17-Jähriger entriegelt iPhone

Der US-Computerfreak George Hotz hat die Anbieterkopplung des iPhones geknackt. Das begehrte Apple-Handy könnte nun auch mit anderen Netzen als das von AT&T verwendet werden. Aber ganz einfach ist die Entriegelung nicht.

George Hotz hat das iPhone geknackt© AP

Ein 17-jähriger Computerfreak aus den USA hat die Anbieterkopplung zwischen dem iPhone und dem US-Mobilfunkanbieter AT&T geknackt. Er führte seinen Umbau erfolgreich einem AP-Reporter vor: Er setzte die SIM-Karte von dessen Handy in sein iPhone ein und das verband sich problemlos mit dessen Anbieter T-Mobile. T-Mobile ist der einzige Anbieter in den USA neben AT&T, der ein für das iPhone benötigtes GSM-Netz betreibt. In Europa und Asien ist GSM der dominierende Standard.

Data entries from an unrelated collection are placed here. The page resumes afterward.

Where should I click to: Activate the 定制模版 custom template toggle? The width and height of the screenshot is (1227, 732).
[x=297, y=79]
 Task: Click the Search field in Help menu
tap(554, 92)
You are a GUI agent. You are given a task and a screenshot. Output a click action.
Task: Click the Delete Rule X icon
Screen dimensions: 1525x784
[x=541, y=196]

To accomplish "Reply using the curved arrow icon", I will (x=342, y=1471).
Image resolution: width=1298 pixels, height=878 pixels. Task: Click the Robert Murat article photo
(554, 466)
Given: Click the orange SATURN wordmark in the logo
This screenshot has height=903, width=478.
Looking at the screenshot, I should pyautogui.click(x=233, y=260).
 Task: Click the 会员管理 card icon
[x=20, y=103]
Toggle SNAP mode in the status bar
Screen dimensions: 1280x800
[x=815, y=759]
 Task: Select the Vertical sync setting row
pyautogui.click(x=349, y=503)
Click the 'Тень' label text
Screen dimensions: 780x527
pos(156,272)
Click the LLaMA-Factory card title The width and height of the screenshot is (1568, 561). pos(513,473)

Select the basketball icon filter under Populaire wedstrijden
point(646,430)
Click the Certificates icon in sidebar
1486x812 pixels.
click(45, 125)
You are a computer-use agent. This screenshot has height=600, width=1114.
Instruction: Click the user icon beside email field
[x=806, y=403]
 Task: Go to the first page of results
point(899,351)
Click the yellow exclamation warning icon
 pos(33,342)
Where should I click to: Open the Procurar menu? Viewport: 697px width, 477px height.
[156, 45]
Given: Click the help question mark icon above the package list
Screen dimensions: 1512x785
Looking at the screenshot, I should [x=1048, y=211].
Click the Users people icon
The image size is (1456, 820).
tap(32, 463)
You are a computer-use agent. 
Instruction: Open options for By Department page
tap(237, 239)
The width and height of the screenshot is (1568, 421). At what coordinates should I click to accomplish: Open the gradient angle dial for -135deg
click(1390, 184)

Der von George Hotz aus Glen Rock in New Jersey in einem Internet-Blog (http://iphonejtag.blogspot.com/) dokumentierte Entriegelung des iPhones hat großes Interesse ausgelöst: Für das von dem 17-jährigen inzwischen bei eBay angebotene modifizierte Handy wurden bis Samstag bereits mehr als 12.000 Dollar (9.200 Euro) geboten. Im Laden kostet das Gerät 499 Dollar, dazu kommen die Gebühren von AT&T.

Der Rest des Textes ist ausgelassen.